John J. "Jack" O'Callahan (born July 24, 1957) is an American former professional ice hockey player who played 390 National Hockey League (NHL) regular season games between 1982 and 1989 for the Chicago Blackhawks and New Jersey Devils. Before turning professional, he was a member of the 1980 Winter Olympics United States national team that upset the Soviet Union in the "Miracle on Ice" game.

Playing career

Amateur career
O'Callahan graduated from Boston Latin School in 1975 and then attended Boston University from 1975–1979, where he was a team captain during the 1977–78 and 1978–79 seasons and was named All-East twice, All-New England and All-America, team MVP twice, Beanpot MVP, NCAA tournament MVP, and Cochrane award winner twice. He also played for Team USA at the 1979 Ice Hockey World Championship tournament in Moscow.

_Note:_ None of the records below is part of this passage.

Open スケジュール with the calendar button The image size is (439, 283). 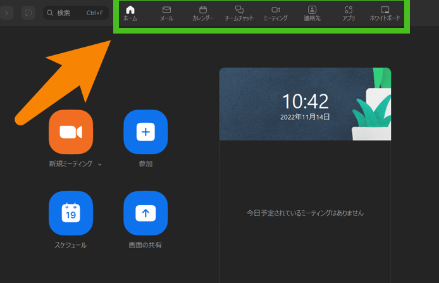(x=71, y=213)
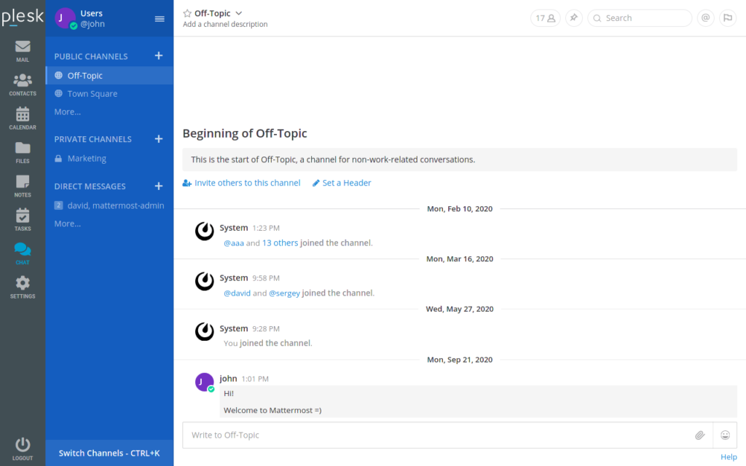
Task: Open recent mentions via the @ icon
Action: [x=705, y=17]
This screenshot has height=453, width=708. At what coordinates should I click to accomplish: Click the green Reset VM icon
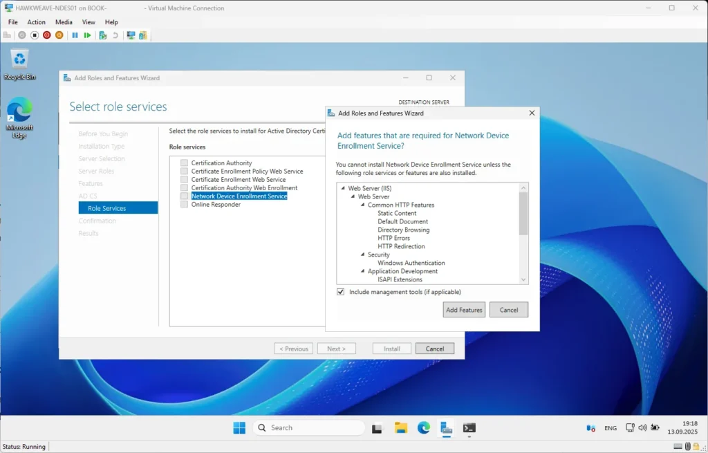pos(87,35)
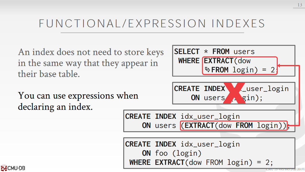Click the red-outlined EXTRACT expression in the SELECT query
The height and width of the screenshot is (172, 305).
pyautogui.click(x=240, y=65)
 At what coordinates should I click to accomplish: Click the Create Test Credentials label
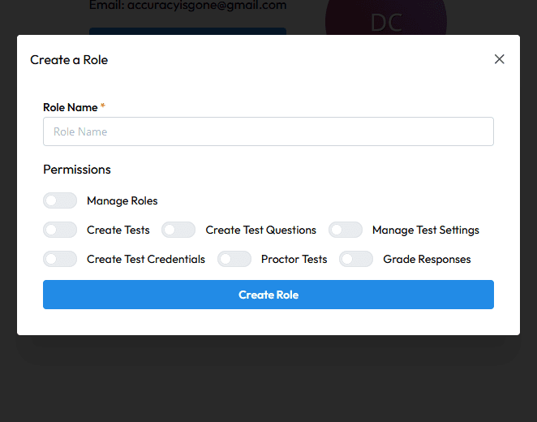coord(145,259)

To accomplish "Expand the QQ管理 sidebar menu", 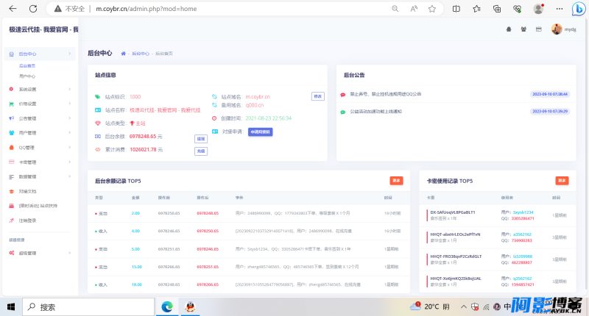I will pyautogui.click(x=40, y=148).
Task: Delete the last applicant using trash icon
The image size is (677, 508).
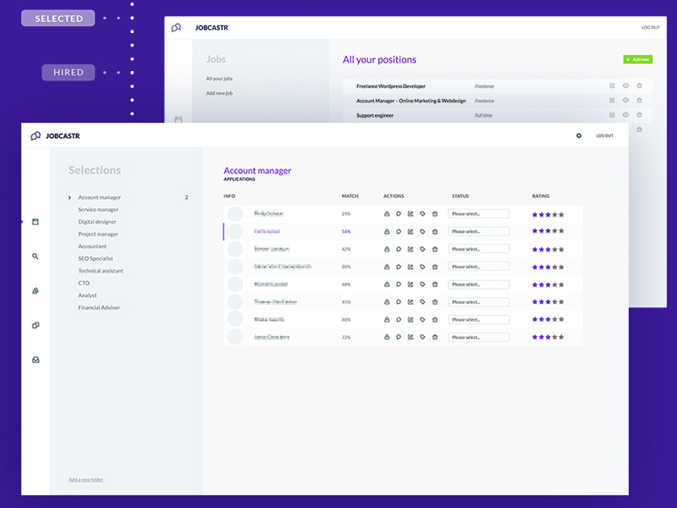Action: (435, 336)
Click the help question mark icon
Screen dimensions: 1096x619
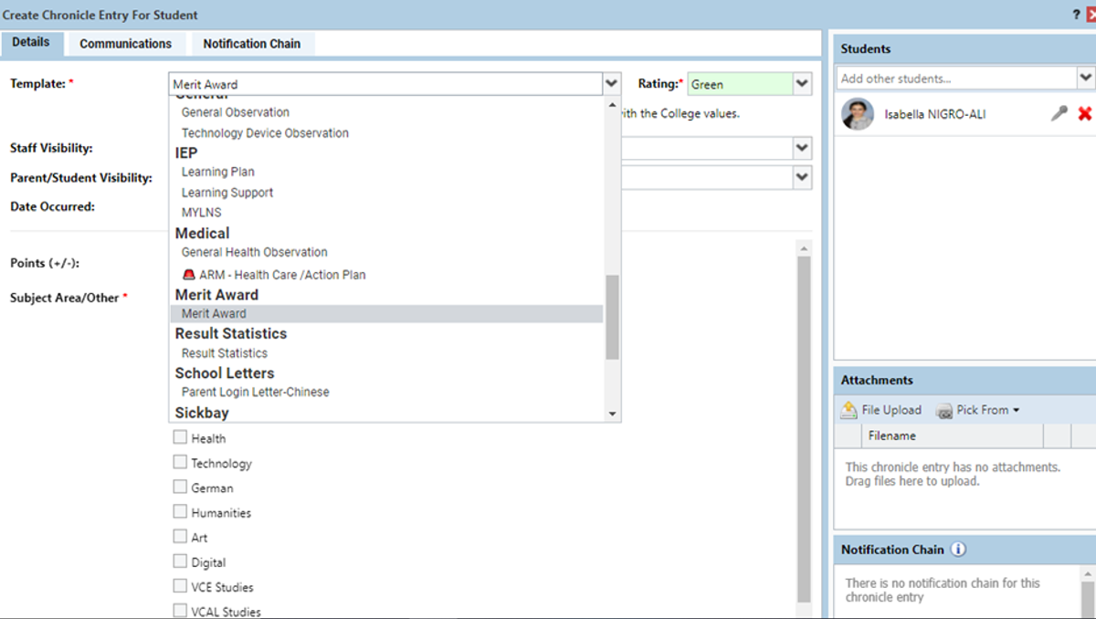(1076, 15)
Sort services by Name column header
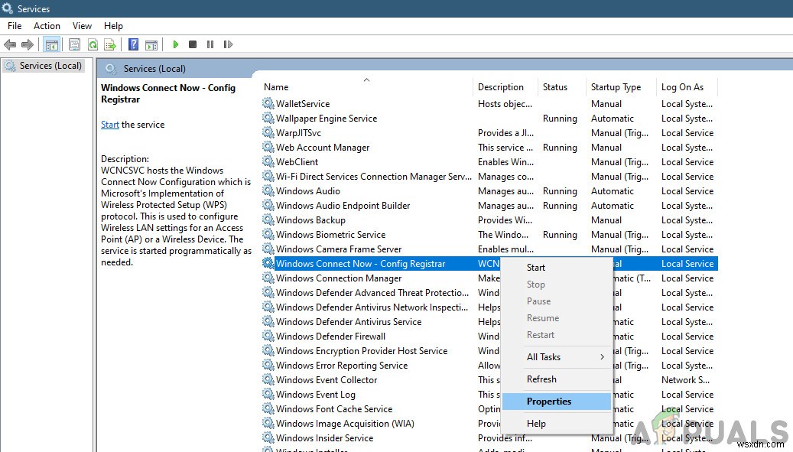Viewport: 793px width, 452px height. tap(277, 87)
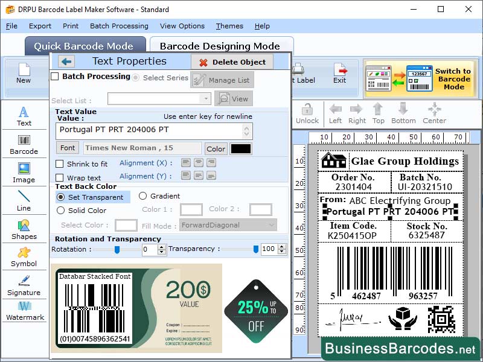The image size is (483, 362).
Task: Open the Barcode tool
Action: 24,144
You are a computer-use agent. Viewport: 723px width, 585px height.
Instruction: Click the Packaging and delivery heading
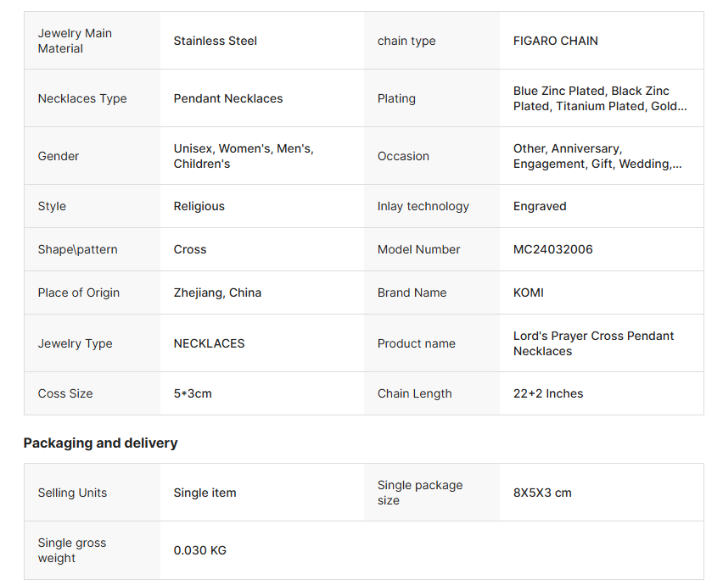coord(100,443)
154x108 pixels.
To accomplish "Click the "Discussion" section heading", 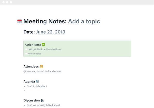I will click(x=32, y=100).
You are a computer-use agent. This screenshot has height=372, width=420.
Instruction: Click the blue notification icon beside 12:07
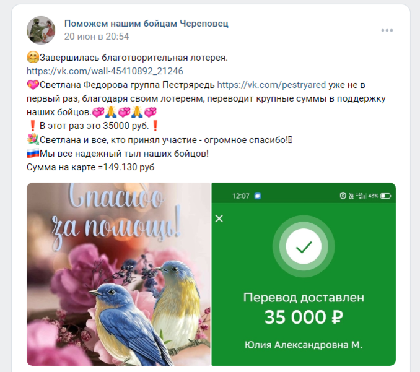(x=258, y=196)
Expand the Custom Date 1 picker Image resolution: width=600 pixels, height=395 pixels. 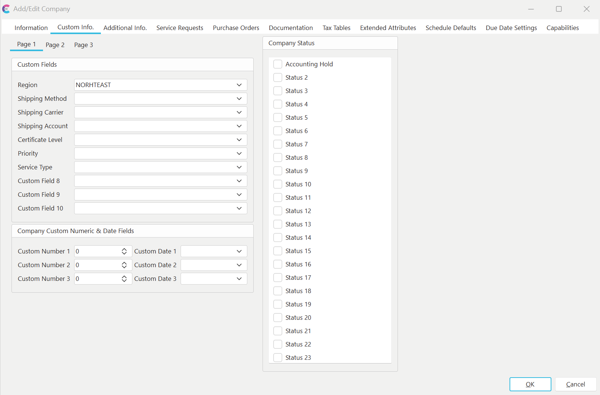point(239,251)
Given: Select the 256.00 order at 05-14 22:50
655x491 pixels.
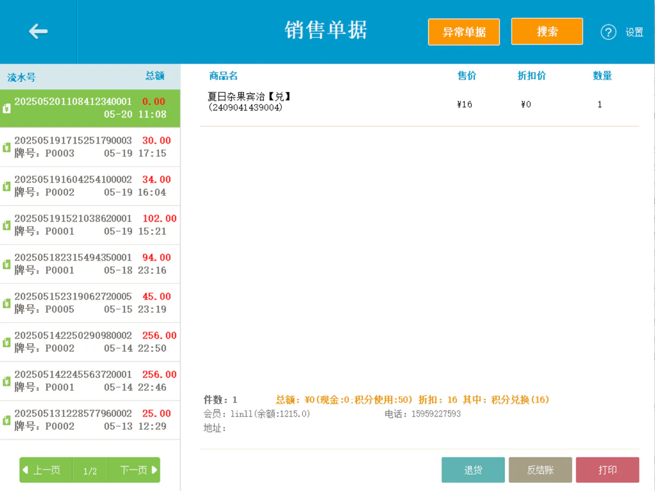Looking at the screenshot, I should 90,342.
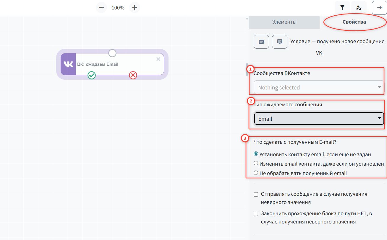Click the zoom in plus button
This screenshot has width=387, height=240.
135,8
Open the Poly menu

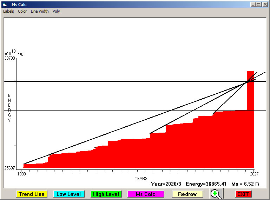[56, 11]
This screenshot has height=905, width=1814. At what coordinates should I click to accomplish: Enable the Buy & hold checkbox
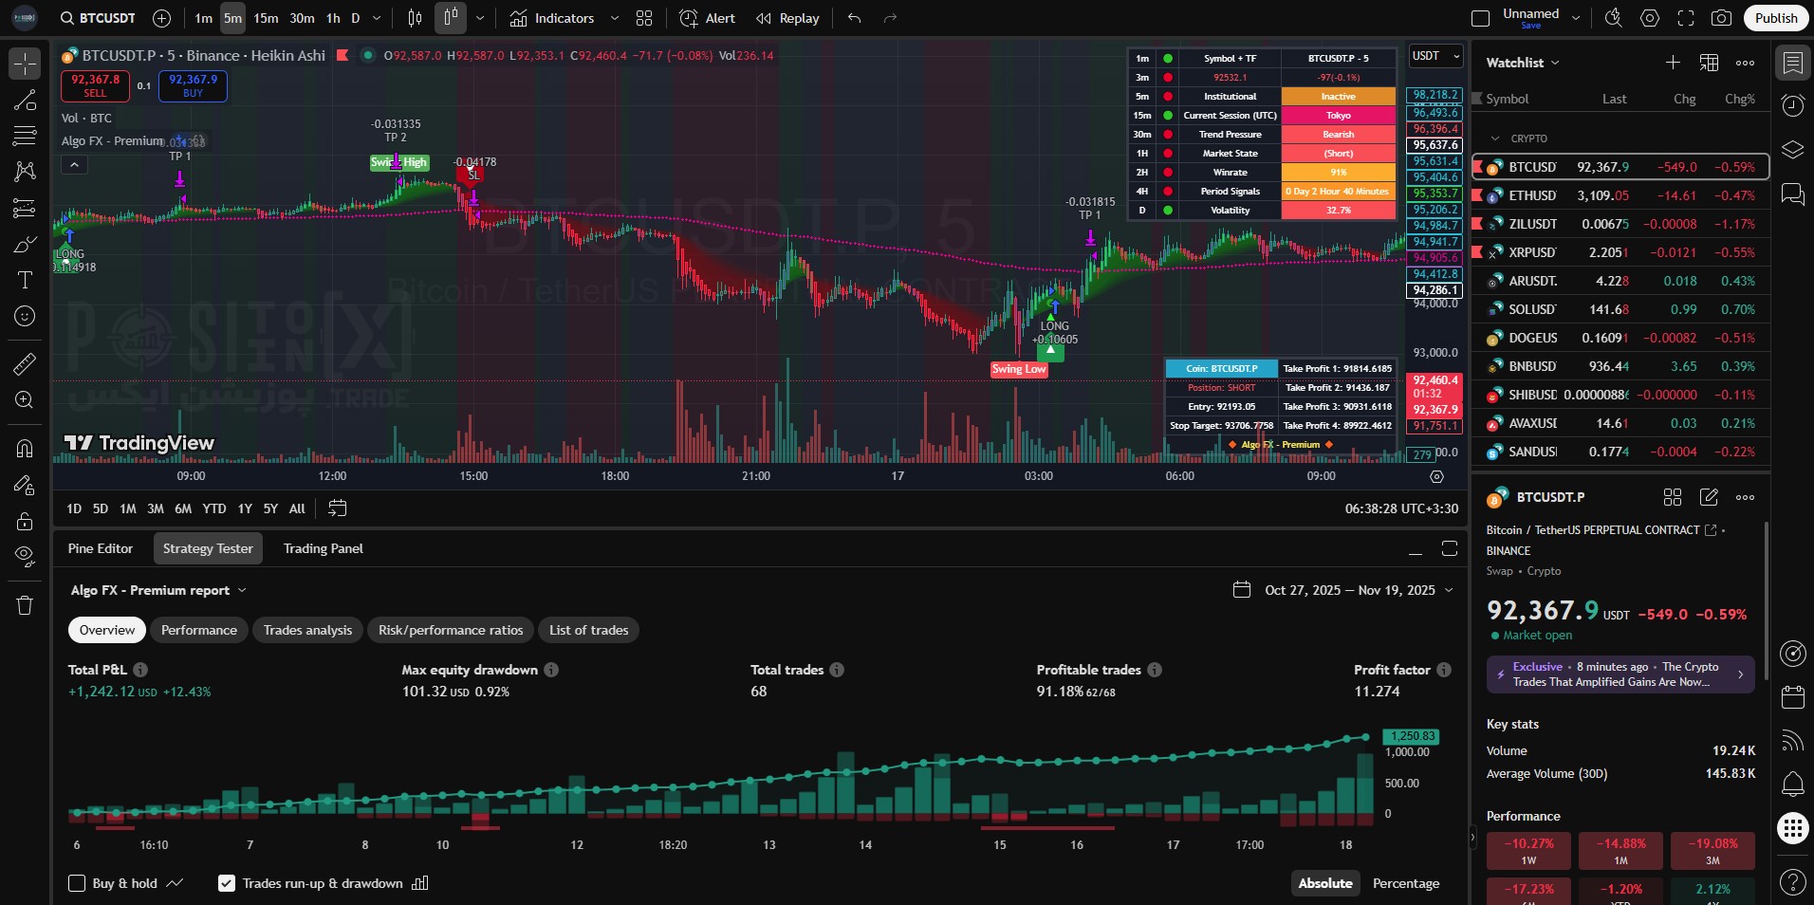click(x=78, y=883)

The year after he graduated, O'Callahan was selected to represent the US in the 1980 Winter Olympics. Three days before the Olympics, in an exhibition match against the Soviet Union, O'Callahan injured his left knee. This forced him out of the opening game against Sweden at the Olympics. He returned for the famous "Miracle on Ice" game against the Soviet Union in the first game of the medal round.

Professional career
O'Callahan was drafted 96th overall in the 1977 NHL Entry Draft by the Chicago Blackhawks. He joined the Hawks after the Olympics, initially playing for two seasons in the minors for the American Hockey League New Brunswick Hawks. He finally made the Blackhawks roster in 1982 and played there until 1987 when the Hawks left him unprotected. He was claimed off waivers by the New Jersey Devils and played a further two seasons before retiring 1989. He also made a final appearance for the United States national team at the 1989 Ice Hockey World Championship tournament.

Post career
Jack O'Callahan returned to Chicago after his retirement and went into the financial services business on the Chicago Mercantile Exchange. He later co-founded Beanpot Financial Services with former NHL player Jack Hughes. O'Callahan then worked on behalf of the Blackhawk Alumni Association.

In popular culture
In a 1981 TV movie about the gold medal-winning U.S. hockey team called Miracle on Ice, O'Callahan is played by Peter Horton.

In the 2004 Disney film Miracle, he is played by Michael Mantenuto.  Mantenuto grew up skating and playing hockey from the time he could walk. Several colleges, like Boston University (where O'Callahan and his Miracle on Ice teammates Mike Eruzione, Jim Craig, and Dave Silk once played) attempted to recruit him to play college hockey, but Mantenuto ultimately decided to play, albeit briefly, for the University of Maine. He got the part of Jack O'Callahan after he got into a fight with another actor who was picking on him during tryouts.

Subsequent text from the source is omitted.